Se este fosse o teu perfil de uma rede social o que escreverias na área 'Sobre ti’?
Sou Marquinista: a locomotiva das marcas, da comunicação e do turismo, que sonha com carimbos no passaporte e aceita milhas aéreas como honorários.

As marcas portuguesas estão bem e recomendam-se? 
Nem todas. E ainda bem, senão, ficávamos sem projetos e sem desafios interessantes de reposicionamento de marca e de mudança de percepção :)

O branding, sempre o branding e nada mais que o branding. É o amor de uma vida? 
Em criança, enquanto as minhas amigas brincavam aos escritórios, eu brincava de criar a marca para os negócios delas. Entusiasma-me o branding desde sempre. O poder da comunicação e a importância da percepção. Paro na estrada não para ver o acidente, mas sim para ver "as pessoas a ver o acidente". O que cada indivíduo está a absorver de forma única? Tal como cada consumidor vai interpretar de forma diferente os sinais da nossa marca.

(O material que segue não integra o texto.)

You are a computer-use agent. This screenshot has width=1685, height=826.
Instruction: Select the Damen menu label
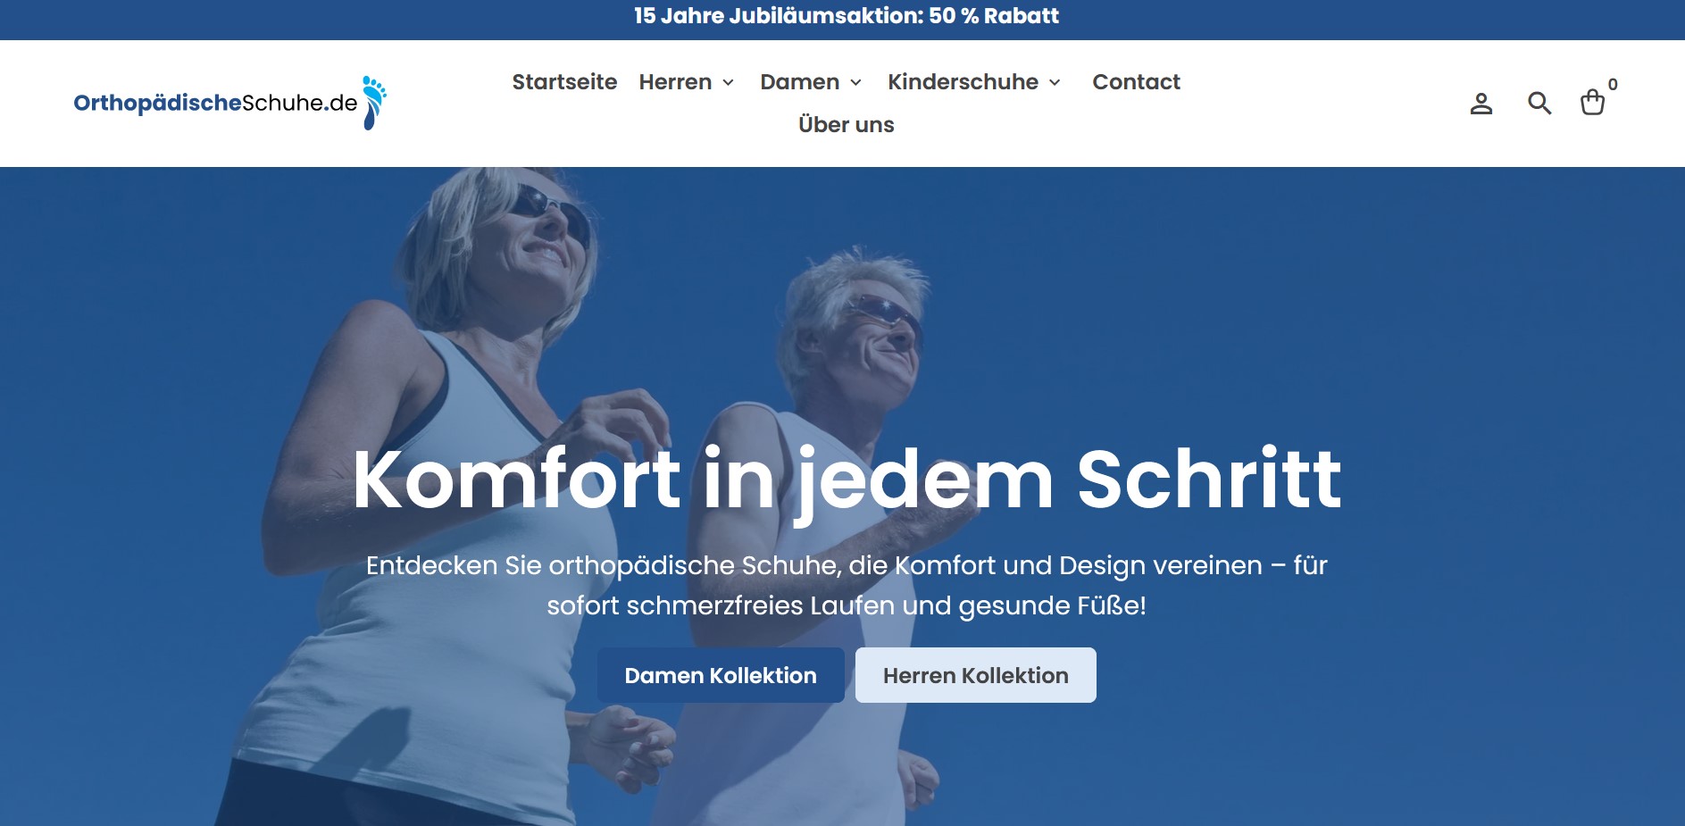[x=799, y=82]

Afinal, vemos fora o que levamos dentro®.

O Porto está a deixar marca? 
As tradicionais DMOs (Destination Marketing Organizations) têm que evoluir para Destination Media Organizations. Agora a percepção de um sítio é democrática e inclusiva, todos contribuem (com fotos, hashtags, partilhas). Assim, o Porto é a cidade que não foi reinventada, mas reinventou-se. O Porto deixa "marca" mas não quer estar “na moda”. O Porto está a deixar marca, ponto.

O mercado publicitário já deixou de respirar por uma palhinha? 
Não sei se se investe mais, mas percebo que se investe melhor. Evoluímos muito desde o tempo em que o sucesso de uma campanha se media pela quantidade de flyers encontrados nos caixotes do lixo perto do local de distribuição. Mas, quanto mais temos medições e algoritmos, mais o que realmente importa é que "value is a feeling, not a calculation". 

Como é que se convence uma marca a 'descarrilar' e arriscar numa nova abordagem ao mercado? 
Com o exemplo de uma conversa do líder coreano Kim Jong-un com um seu soldado: "Launch? I said lunch!" Sim, erros de percepção também estão a acontecer com a sua marca, o seu produto, o seu negócio. Uma marca não é o que nós dizemos que é, não é o que queremos que seja, é o que o consumidor percepciona. Construir essa percepção é uma viagem pelas variáveis, é um passeio por todos os porquês, é ter um passaporte com uma história para contar.